I know this is an old question, which I stumbled upon, but it seems to me that the answers currently address two questions. Often in complex analysis "conformal map" is used equivalently to "biholomorphic map", so let me avoid any confusion by using the terms "conformal isomorphism" and "locally conformal".

• There is no conformal isomorphism between the unit disc and the punctured disc, since one is simply-connected and the other is not. (Soarer's answer).
• There is a locally conformal map from a simply-connected domain (and hence from the disc) onto the punctured disc, namely the exponential map. Of course, this is true for any domain omitting at least two points, due to the uniformisation theorem.

However, neither answer addresses the original question as I understand it, namely: is there a locally conformal map from the punctured disc onto the unit disc.

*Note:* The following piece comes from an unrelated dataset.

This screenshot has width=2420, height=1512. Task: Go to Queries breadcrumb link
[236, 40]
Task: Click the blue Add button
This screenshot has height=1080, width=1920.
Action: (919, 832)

We may instead ask: is there a locally conformal map $\phi$ from the unit disc $D$ onto itself that is not a conformal isomorphism? If such a map exists, let $z$ and $w$ be points with $\phi(z)=\phi(w)$, we may assume without loss of generality that $z=0$, and $\phi\colon D\setminus\{0\}\to D$ has the desired property.

Of course, by the Riemann mapping theorem, we can just look for a locally conformal map from a simply-connected domain $U$ onto another simply-connected domain $V$. To see that such a map exists is a nice exercise. You should imagine drawing a simply-connected domain on a three-sheeted cover of the plane (with two different branch points) whose projection to the plane is simply-connected.

I believe that this cover can be realised by a cubic polynomial $p$ with two critical points. That is, there is a simply-connected domain $V$ containing neither critical point such that $p\colon V\to p(V)$ is not injective, and $p(V)$ is simply-connected.

No, because punctured disc is not simply connected.